*** Opening of EXTRACTED ENTRIES ***

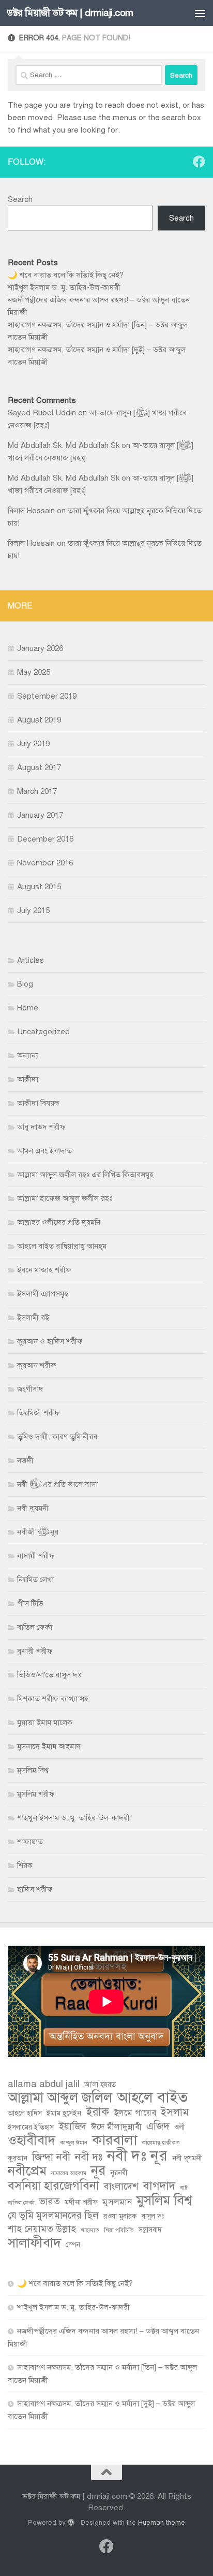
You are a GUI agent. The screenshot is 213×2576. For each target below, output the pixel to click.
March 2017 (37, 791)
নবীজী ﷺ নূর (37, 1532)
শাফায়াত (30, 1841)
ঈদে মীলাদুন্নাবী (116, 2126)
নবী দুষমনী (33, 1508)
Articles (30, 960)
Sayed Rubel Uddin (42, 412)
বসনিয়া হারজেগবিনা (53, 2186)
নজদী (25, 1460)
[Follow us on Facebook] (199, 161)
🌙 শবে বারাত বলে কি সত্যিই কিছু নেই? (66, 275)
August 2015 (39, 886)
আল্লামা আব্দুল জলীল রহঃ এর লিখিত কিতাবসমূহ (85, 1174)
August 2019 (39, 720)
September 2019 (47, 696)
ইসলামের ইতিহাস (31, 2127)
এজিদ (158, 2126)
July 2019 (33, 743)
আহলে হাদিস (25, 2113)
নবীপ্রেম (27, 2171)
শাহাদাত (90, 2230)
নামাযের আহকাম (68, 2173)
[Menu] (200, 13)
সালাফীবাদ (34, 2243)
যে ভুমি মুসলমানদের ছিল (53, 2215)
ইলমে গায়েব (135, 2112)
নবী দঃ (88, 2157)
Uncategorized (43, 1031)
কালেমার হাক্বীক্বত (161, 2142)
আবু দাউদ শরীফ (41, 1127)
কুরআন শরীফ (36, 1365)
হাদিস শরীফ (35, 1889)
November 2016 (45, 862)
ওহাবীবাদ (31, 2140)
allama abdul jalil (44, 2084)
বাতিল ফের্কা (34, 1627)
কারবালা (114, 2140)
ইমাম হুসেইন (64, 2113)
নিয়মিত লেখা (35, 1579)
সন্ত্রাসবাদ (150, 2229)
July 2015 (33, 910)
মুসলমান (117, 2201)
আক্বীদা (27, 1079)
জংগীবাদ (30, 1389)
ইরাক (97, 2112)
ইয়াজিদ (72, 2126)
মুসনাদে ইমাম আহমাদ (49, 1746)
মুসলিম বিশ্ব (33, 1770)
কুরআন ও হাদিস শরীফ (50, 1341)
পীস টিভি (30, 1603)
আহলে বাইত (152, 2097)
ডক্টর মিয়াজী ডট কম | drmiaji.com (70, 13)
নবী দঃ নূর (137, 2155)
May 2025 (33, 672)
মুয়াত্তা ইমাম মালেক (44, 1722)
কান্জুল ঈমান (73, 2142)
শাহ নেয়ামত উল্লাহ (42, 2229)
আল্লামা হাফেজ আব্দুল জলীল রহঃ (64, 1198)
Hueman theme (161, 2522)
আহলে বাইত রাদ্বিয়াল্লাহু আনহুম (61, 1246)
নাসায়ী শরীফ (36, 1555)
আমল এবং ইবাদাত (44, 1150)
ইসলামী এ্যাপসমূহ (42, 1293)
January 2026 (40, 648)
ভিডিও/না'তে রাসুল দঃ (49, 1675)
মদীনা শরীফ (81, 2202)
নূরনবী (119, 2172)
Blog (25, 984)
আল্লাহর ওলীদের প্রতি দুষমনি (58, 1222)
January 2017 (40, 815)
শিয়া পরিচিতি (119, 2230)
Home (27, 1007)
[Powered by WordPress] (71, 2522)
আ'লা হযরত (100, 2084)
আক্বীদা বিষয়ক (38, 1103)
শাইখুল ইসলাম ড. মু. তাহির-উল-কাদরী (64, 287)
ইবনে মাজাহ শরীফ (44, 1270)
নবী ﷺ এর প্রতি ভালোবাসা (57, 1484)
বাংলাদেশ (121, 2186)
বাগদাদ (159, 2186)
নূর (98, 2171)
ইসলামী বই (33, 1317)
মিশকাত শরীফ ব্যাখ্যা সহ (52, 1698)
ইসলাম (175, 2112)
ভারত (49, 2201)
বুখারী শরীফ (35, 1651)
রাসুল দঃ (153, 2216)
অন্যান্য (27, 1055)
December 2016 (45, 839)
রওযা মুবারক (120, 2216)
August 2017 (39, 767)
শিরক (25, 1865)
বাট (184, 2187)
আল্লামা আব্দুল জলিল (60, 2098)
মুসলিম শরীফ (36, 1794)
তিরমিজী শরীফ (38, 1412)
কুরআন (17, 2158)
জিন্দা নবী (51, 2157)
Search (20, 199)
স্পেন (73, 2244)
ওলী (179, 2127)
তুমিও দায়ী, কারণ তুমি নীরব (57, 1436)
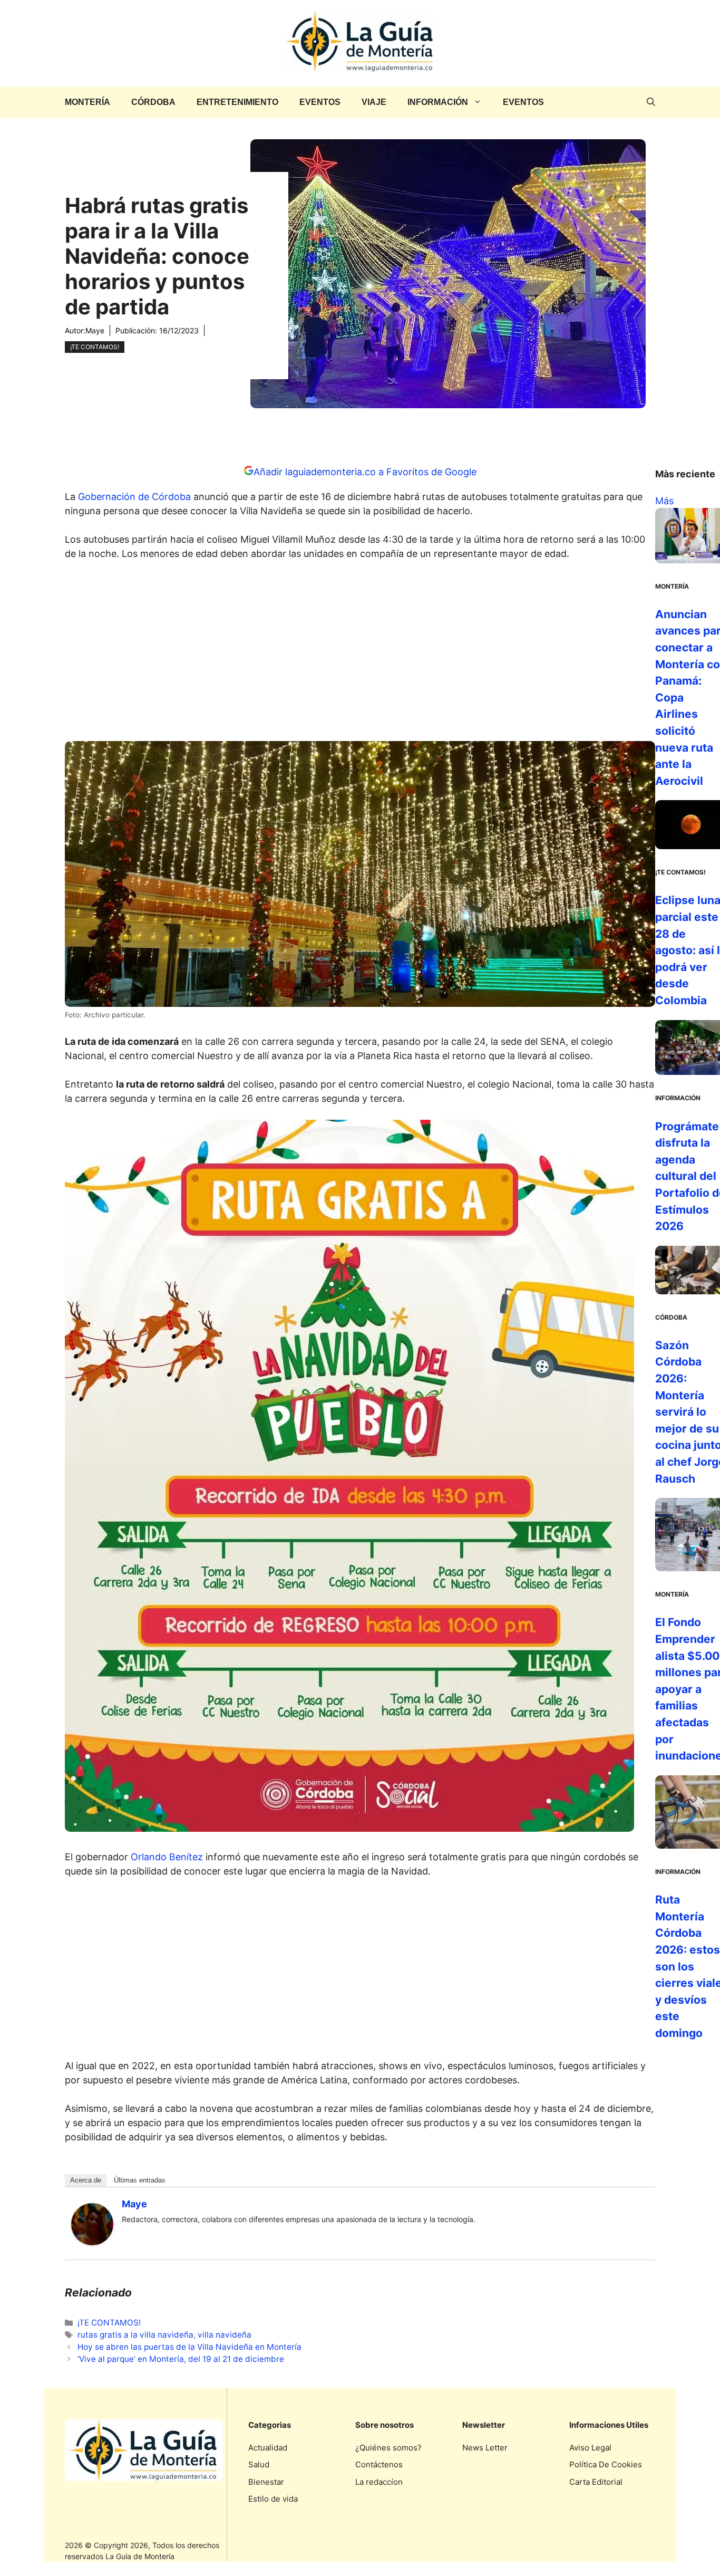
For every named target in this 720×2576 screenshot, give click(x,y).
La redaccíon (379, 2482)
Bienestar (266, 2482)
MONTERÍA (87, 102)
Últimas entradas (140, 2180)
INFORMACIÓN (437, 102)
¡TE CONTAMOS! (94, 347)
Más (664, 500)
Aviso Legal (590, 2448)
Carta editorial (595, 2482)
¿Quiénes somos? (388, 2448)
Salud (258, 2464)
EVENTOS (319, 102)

*** Close of EXTRACTED ENTRIES ***
*** Opening of EXTRACTED ENTRIES ***

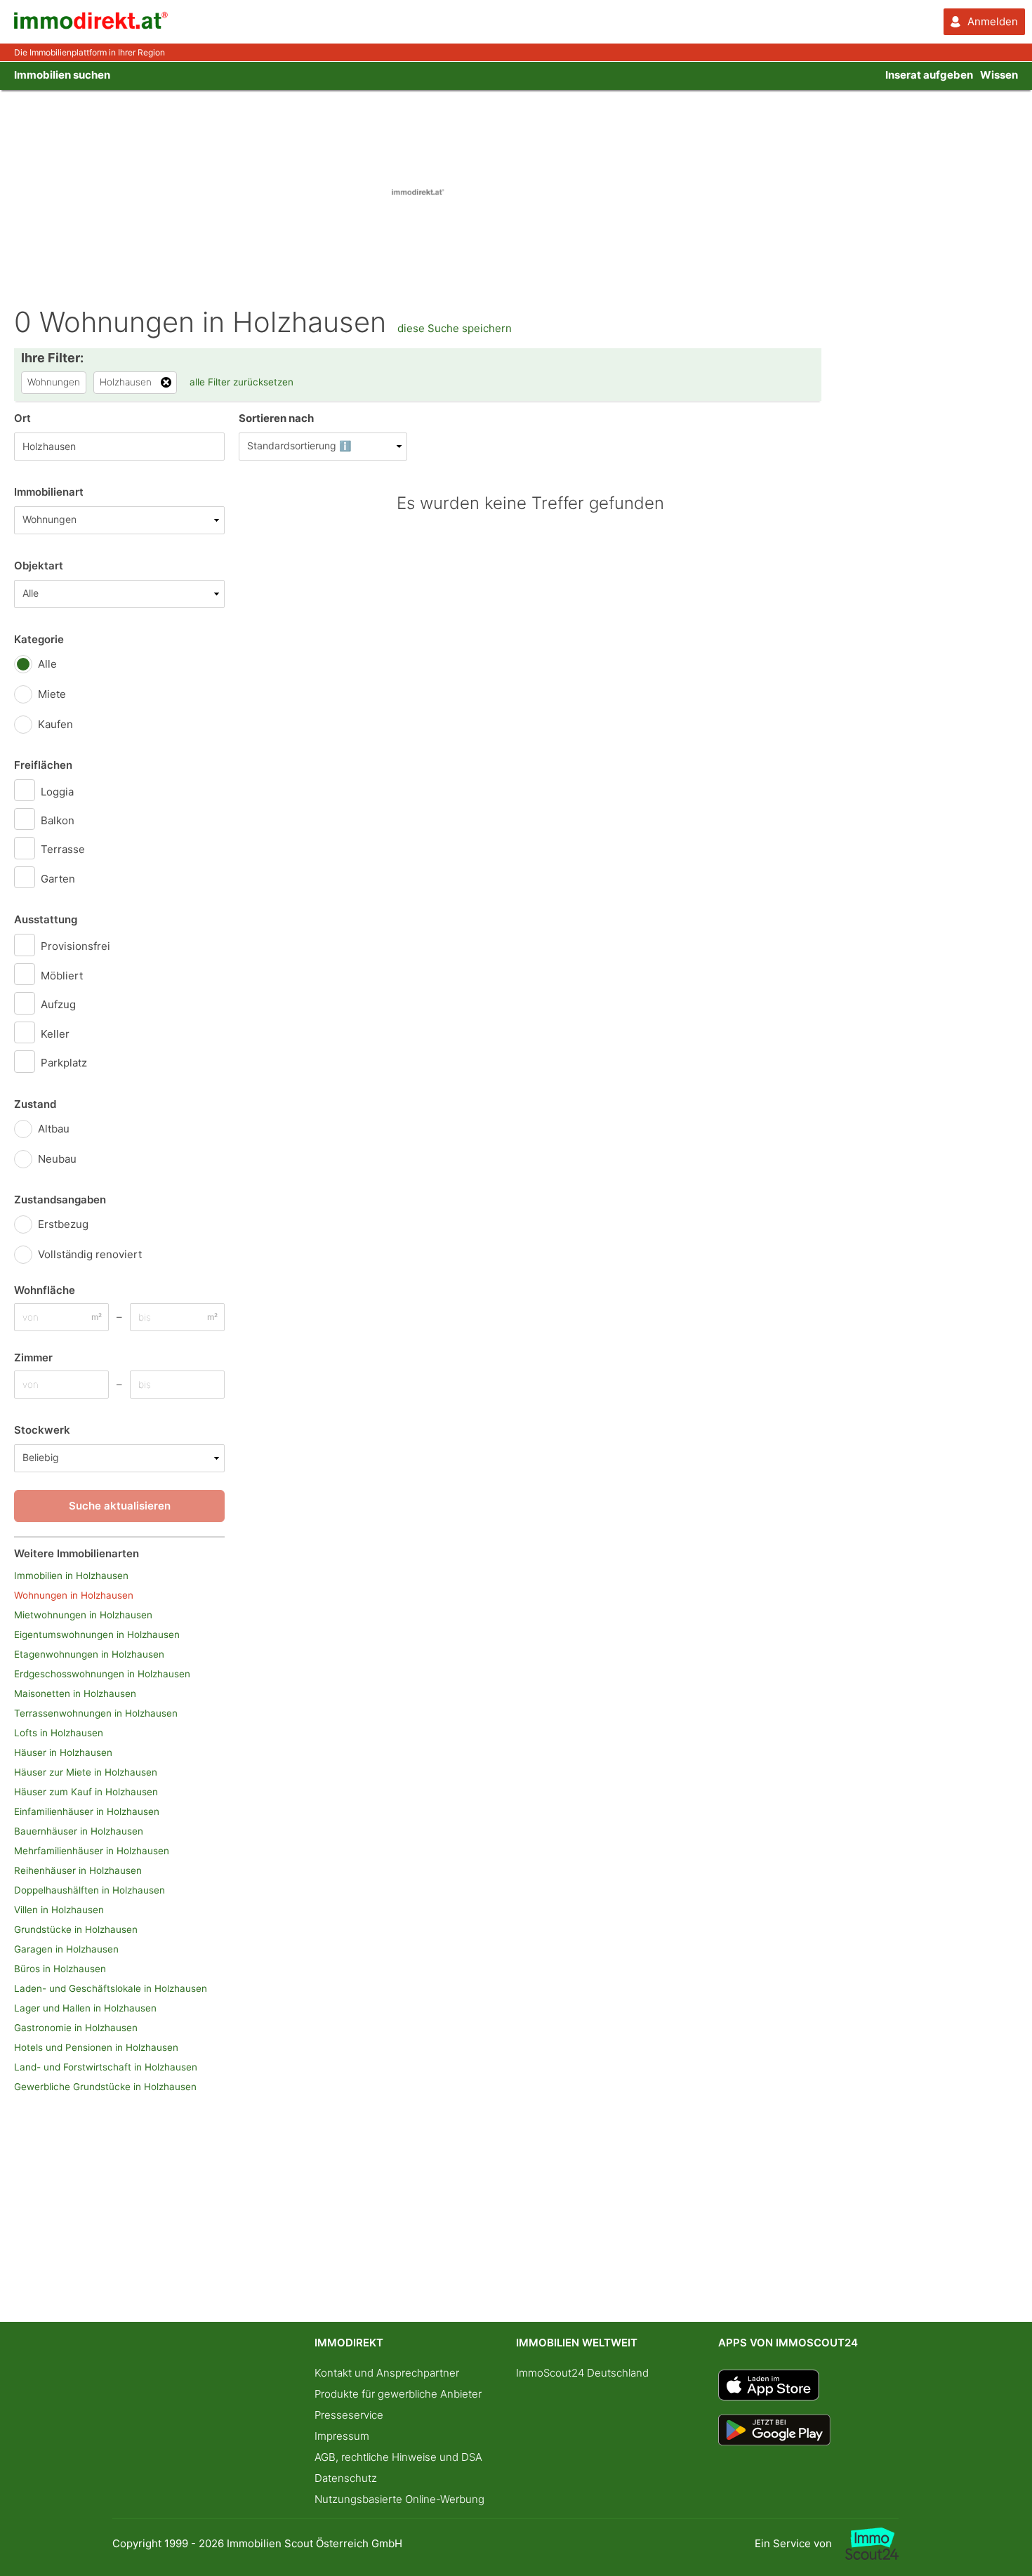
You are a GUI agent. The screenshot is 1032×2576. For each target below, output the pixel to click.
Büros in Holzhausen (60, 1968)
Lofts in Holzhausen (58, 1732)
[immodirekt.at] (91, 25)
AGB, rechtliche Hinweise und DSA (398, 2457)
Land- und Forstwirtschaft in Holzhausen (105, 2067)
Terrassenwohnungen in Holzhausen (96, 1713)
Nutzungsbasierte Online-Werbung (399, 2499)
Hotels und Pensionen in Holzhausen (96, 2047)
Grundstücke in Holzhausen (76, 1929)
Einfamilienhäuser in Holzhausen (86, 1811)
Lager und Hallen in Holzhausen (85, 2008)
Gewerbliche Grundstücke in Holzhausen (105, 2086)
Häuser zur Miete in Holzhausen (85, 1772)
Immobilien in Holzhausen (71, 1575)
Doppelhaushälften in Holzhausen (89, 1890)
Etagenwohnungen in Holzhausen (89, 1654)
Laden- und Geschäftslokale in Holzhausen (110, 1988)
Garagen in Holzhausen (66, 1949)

*** Close of EXTRACTED ENTRIES ***

> [EXERCISE OBJECTIVE]: Given the records above, return exactly the lines starting at the line containing "মুসলিম বিশ্ব (33, 1770)" and ending at the line containing "শাইখুল ইসলাম ড. মু. তাহির-উল-কাদরী (64, 287)", including both.

> [ANSWER TO THE PROBLEM]:
মুসলিম বিশ্ব (33, 1770)
কুরআন ও হাদিস শরীফ (50, 1341)
পীস টিভি (30, 1603)
আহলে বাইত (152, 2097)
ডক্টর মিয়াজী ডট কম | drmiaji.com (70, 13)
নবী দঃ নূর (137, 2155)
May 2025 (33, 672)
মুয়াত্তা ইমাম মালেক (44, 1722)
কান্জুল ঈমান (73, 2142)
শাহ নেয়ামত উল্লাহ (42, 2229)
আল্লামা হাফেজ আব্দুল জলীল রহঃ (64, 1198)
Hueman theme (161, 2522)
আহলে বাইত রাদ্বিয়াল্লাহু আনহুম (61, 1246)
নাসায়ী শরীফ (36, 1555)
আমল এবং ইবাদাত (44, 1150)
ইসলামী এ্যাপসমূহ (42, 1293)
January 2026 (40, 648)
ভিডিও/না'তে রাসুল দঃ (49, 1675)
মদীনা শরীফ (81, 2202)
নূরনবী (119, 2172)
Blog (25, 984)
আল্লাহর ওলীদের প্রতি দুষমনি (58, 1222)
January 2017 (40, 815)
শিয়া পরিচিতি (119, 2230)
Home (27, 1007)
[Powered by WordPress] (71, 2522)
আ'লা হযরত (100, 2084)
আক্বীদা বিষয়ক (38, 1103)
শাইখুল ইসলাম ড. মু. তাহির-উল-কাদরী (64, 287)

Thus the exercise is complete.